In August 2008, after a season in which he had failed to hold down a regular place in the Essex side, the county announced that they would be releasing Tudor at the end of the season. Later that month, he returned to Surrey, initially as part of a loan deal. He rejoined Surrey on 24 October 2008, and spent one final season there, before retiring from county cricket at the end of 2009.

He holds the distinction of bowling one of the most expensive overs on record. Bowling for Surrey against Andrew Flintoff at Old Trafford in 1998 he went for 6–4–4–4–4–6–6–0 (34) and in bowling 2 no balls incurred, under ECB regulations at the time, four more penalty runs for a total of 38 runs in one over.

Alex continued to play for Nottingham's West Indian Cavaliers CC until 2012 but later rejoined his boyhood side of Spencer CC in London. Along with playing PCA (of which he is an ambassador) and charity games. Alex runs his own successful company Alex Tudor Coaching. He has been active in Surrey's African-Caribbean Engagement (ACE) Programme, aimed at encouraging black teenagers into cricket.
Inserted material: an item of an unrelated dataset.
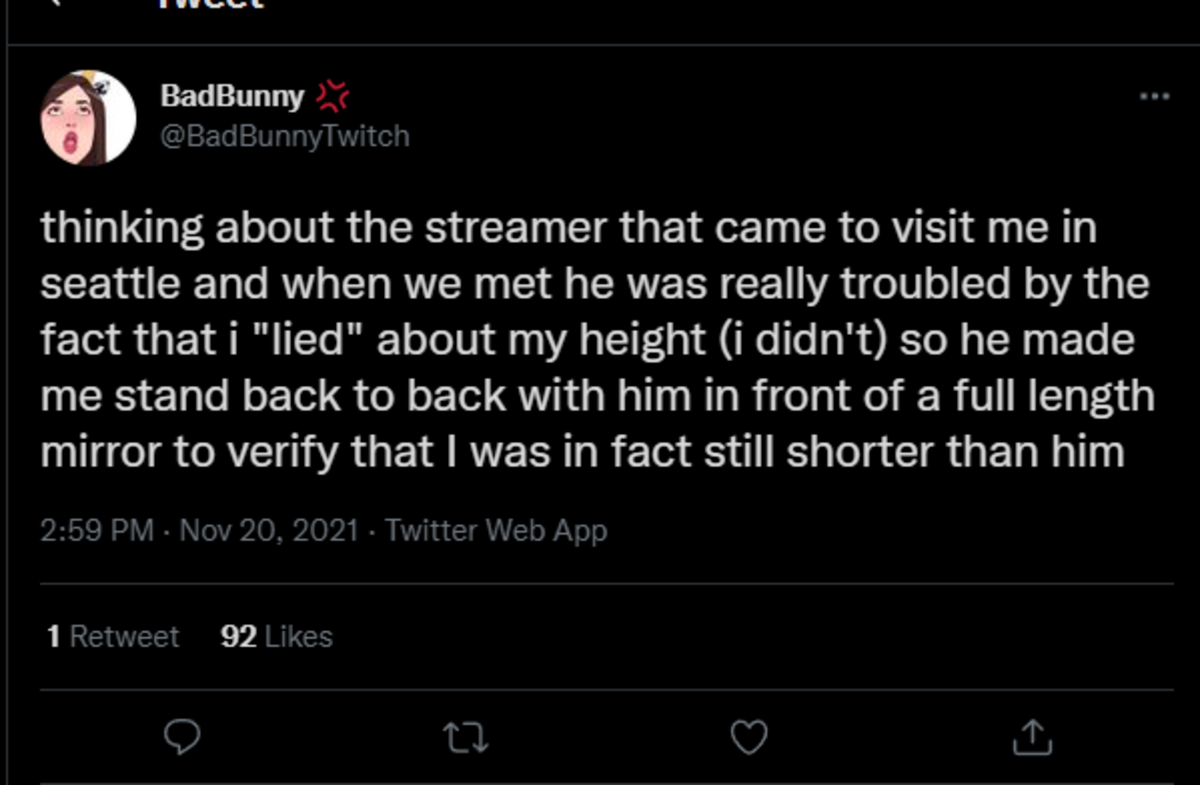Open the 2:59 PM timestamp link
This screenshot has height=785, width=1200.
97,530
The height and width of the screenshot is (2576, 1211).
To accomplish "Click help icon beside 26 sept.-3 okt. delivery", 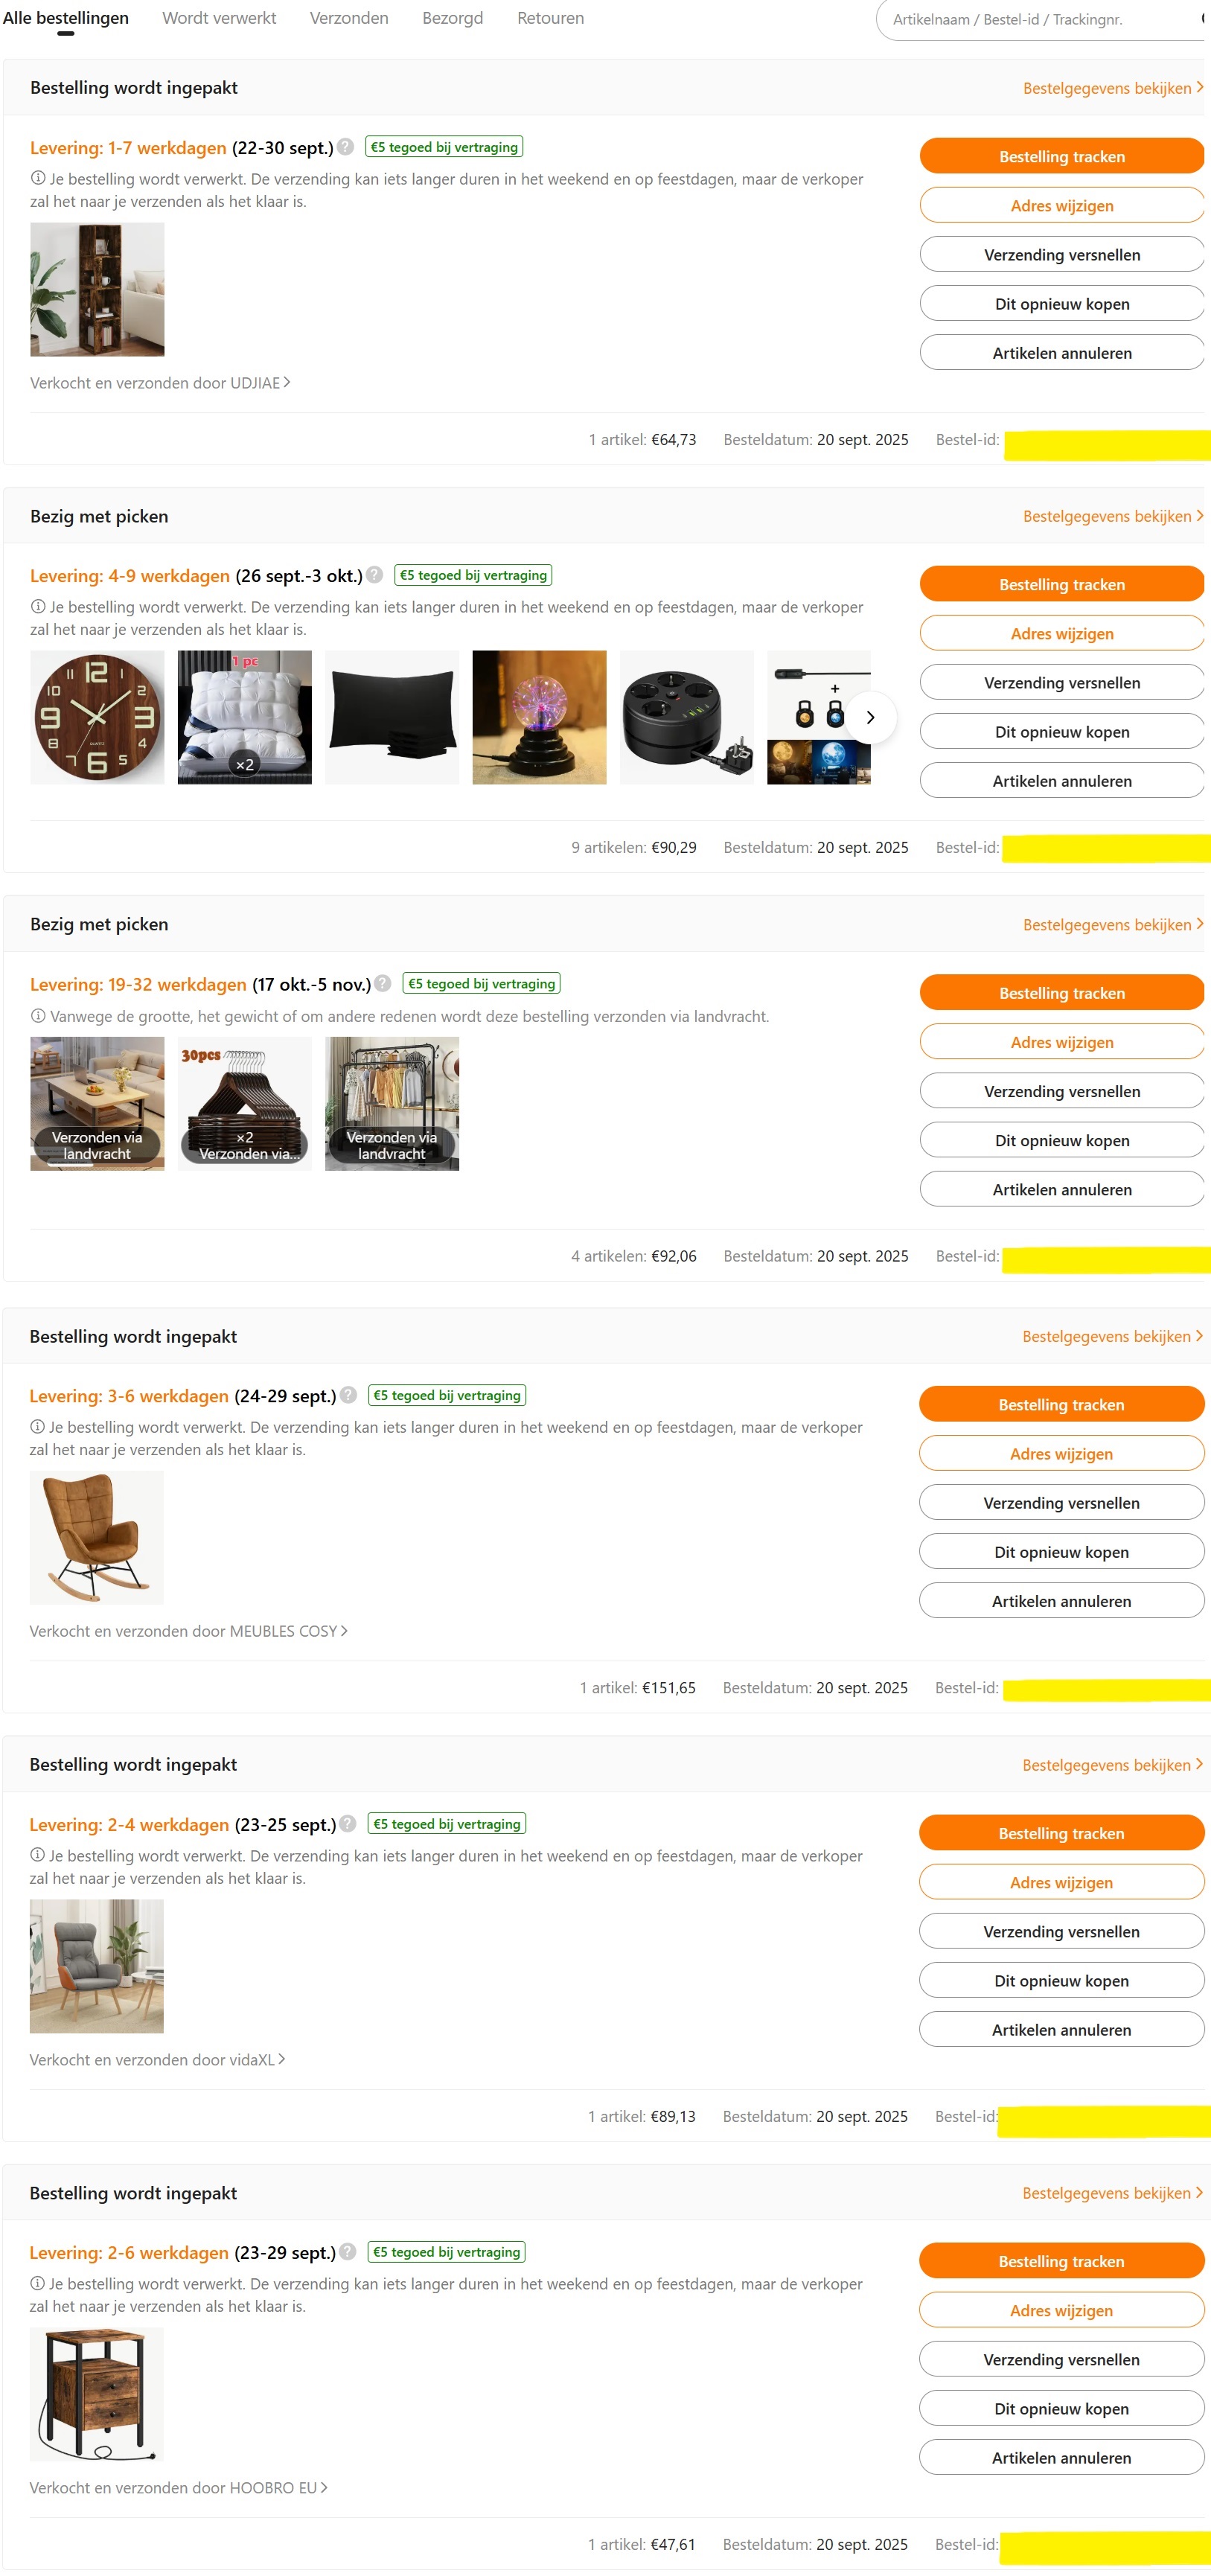I will point(374,575).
Tudor currently coaches cricket at Kimbolton School, an independent school in the Cambridgeshire countryside. Tudor also had a role in the first episode of the Freddie Flintoff documentary Field of Dreams coaching novice cricketers in the Preston region, his involvement was limited however and his contributions in later episodes were less regular.

== Personal life ==
Born in England, Tudor is of Barbadian descent. He is married to wife Mel, a serving police officer. Tudor is also fan of English football team Queens Park Rangers.